But this was pretty over the top big agency manufactured; 21 stars and otherwise notables, from Ali to Mandela to - god help us - George Dumbya Bush. Shot by no less than Annie Liebowitz.
What I find so annoying about this kind of patronizing - aside from the obvious pat-your-head unctuous-ness that goes along with patronizing - is the utter brazen-ness. I love the way white folks can just figure anything out, how their take is the take on a situation, from AIDS to terrorism.
Just right now I have endured the third viewing of the AmEx spam piece with Alicia Keyes, Cheryl Crow, and,
Much like the absent and sorely missed "Black Looks" blog piece that I posted a while ago, I think that the kind of patronizing our mass media conducts infantilizes the viewer/reader.

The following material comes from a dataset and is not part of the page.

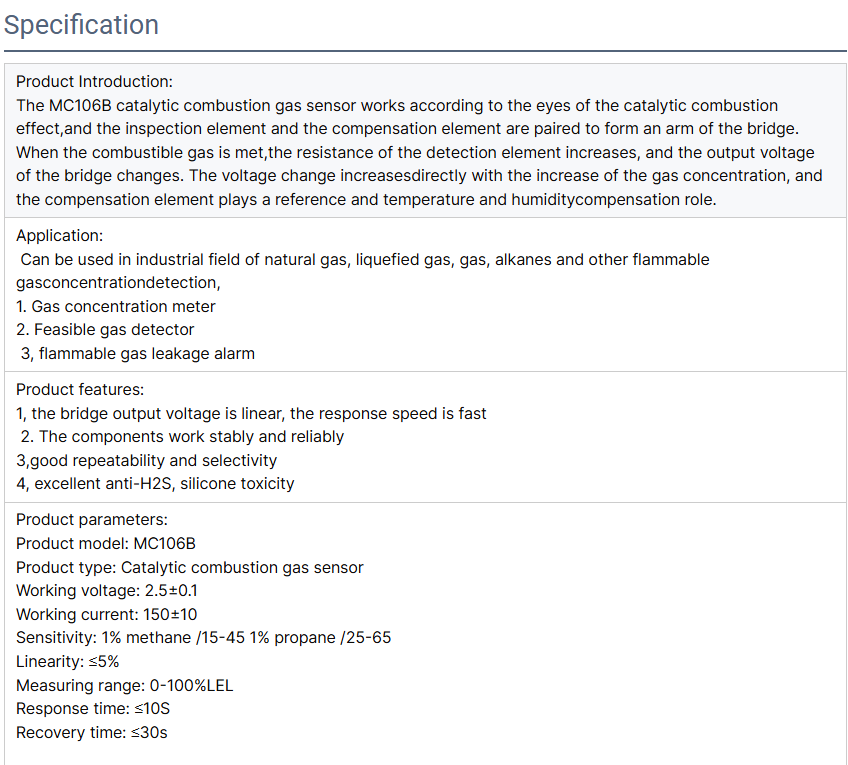Click the Feasible gas detector line
Image resolution: width=848 pixels, height=765 pixels.
[x=105, y=330]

Simply, they toss celebrity at huge problems, problems that require structural change, infra-structural change. I don't expect that they truly believe that they can help, but it makes me think of how in this modern age one goes to a Lakers game and walks into the Staples Center and is utterly bombarded by spam. Only now, with Vanity Fair and Africa, it's celebrity public relations spam. They're getting us to "buy in" to their "good-ness", no doubt the fruition of many an agent's connections.
FADE IN - BACKYARD, GEORGE TAKEI'S HOUSE - DUSK
A throng of celebs and power mongers imbibe under a BANNER which reads: "Happy B-DAY GEORGE". The CAMERA TRACKS IN to an AGENT and EDITOR - two of the many present.
Agent: I heard you're planning an "Africa Issue."
VF Editor: It's slated for June of '07.
A: Take your pick, you got the roster.
VFE: I dunno Jeremy....
A: Hey, I got you Ricky Martin that time.
VFE: That wasn't the "Africa Issue."
A: I still delivered, and he was white hot.
VFE: Like he didn't need us.
A: You know "People" woulda dropped trow for him then.
VFE: Depends on who was droppin' trow.
A: Ah, well. AFRICA! I like the sound of it...
VFE: You and every agent schmuck here.
A: Nevermind about my aspirations, let's talk cover.
VFE: (spritzes drink) OH LOOK whose balls have grown larger than his big mouth...
A: C'mon man.
VFE: It's gonna cost ya.
A: I got deep pockets. And then some.
VFE: Christ, you went to Yale Law School to ho around like this?
A: Hey, "Thaaaaat's poker." I mean, it's a living.